_WRITTEN PROBLEM:_ Copy out the material word for word, beginning at the line that contains "Screen dimensions: 1259x663" and stopping after the line that contains "point(181,127)".

------------------------------

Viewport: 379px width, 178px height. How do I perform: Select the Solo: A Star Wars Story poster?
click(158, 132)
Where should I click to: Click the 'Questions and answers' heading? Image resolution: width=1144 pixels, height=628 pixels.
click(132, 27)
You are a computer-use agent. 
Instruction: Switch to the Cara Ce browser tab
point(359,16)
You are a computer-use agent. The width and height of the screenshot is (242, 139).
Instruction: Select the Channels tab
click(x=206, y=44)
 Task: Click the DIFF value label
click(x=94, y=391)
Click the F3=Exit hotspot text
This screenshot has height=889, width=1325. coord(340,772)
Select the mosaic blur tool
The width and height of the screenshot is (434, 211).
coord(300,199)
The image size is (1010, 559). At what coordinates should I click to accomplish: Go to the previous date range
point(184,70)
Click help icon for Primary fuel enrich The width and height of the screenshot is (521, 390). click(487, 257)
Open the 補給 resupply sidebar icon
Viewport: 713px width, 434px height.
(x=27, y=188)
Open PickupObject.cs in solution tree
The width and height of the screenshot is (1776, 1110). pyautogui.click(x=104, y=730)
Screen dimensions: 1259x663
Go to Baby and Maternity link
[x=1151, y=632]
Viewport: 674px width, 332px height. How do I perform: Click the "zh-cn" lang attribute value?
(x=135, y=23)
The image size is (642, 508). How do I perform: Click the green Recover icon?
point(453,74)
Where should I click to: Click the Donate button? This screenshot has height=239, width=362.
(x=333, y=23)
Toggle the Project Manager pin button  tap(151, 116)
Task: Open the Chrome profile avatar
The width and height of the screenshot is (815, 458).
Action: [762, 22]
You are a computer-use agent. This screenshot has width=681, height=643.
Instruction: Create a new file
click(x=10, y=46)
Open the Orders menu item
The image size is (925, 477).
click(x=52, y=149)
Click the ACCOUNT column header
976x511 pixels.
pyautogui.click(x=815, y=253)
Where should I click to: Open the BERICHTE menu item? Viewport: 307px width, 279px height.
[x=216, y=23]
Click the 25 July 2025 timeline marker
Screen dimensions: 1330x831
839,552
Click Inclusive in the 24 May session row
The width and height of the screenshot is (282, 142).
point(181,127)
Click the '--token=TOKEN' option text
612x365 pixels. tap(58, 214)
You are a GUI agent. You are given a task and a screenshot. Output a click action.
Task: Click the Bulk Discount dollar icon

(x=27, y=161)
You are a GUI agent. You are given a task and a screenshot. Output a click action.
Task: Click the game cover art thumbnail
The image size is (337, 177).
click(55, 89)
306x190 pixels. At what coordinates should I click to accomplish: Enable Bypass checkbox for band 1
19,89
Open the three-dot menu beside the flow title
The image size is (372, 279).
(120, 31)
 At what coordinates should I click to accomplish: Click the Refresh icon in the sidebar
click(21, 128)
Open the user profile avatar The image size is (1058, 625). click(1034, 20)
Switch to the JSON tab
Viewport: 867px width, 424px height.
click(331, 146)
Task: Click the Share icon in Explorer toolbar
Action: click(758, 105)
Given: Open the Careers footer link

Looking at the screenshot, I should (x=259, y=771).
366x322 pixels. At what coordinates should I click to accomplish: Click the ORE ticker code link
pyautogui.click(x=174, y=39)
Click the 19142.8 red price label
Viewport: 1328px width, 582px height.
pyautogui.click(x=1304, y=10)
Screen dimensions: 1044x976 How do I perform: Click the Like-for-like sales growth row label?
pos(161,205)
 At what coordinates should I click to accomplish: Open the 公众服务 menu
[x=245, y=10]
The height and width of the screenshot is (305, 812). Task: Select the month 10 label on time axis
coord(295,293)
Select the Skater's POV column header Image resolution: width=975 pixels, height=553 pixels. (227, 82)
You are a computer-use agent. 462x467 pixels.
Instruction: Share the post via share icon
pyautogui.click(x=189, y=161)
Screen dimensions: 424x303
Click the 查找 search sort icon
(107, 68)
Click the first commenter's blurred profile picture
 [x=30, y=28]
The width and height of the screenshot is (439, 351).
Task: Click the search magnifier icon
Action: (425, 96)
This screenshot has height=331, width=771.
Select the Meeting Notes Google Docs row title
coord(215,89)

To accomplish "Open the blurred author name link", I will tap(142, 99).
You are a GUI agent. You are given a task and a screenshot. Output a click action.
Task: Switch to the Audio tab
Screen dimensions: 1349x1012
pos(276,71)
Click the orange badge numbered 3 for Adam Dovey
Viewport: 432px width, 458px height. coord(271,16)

------------------------------

_COMPLETE ANSWER:_
Screen dimensions: 1259x663
Go to Baby and Maternity link
[x=1151, y=632]
Viewport: 674px width, 332px height. How do I perform: Click the "zh-cn" lang attribute value?
(x=135, y=23)
The image size is (642, 508). How do I perform: Click the green Recover icon?
point(453,74)
Where should I click to: Click the Donate button? This screenshot has height=239, width=362.
(x=333, y=23)
Toggle the Project Manager pin button  tap(151, 116)
Task: Open the Chrome profile avatar
The width and height of the screenshot is (815, 458).
Action: [762, 22]
You are a computer-use agent. This screenshot has width=681, height=643.
Instruction: Create a new file
click(x=10, y=46)
Open the Orders menu item
The image size is (925, 477).
click(x=52, y=149)
Click the ACCOUNT column header
976x511 pixels.
pyautogui.click(x=815, y=253)
Where should I click to: Open the BERICHTE menu item? Viewport: 307px width, 279px height.
[x=216, y=23]
Click the 25 July 2025 timeline marker
Screen dimensions: 1330x831
839,552
Click Inclusive in the 24 May session row
The width and height of the screenshot is (282, 142).
point(181,127)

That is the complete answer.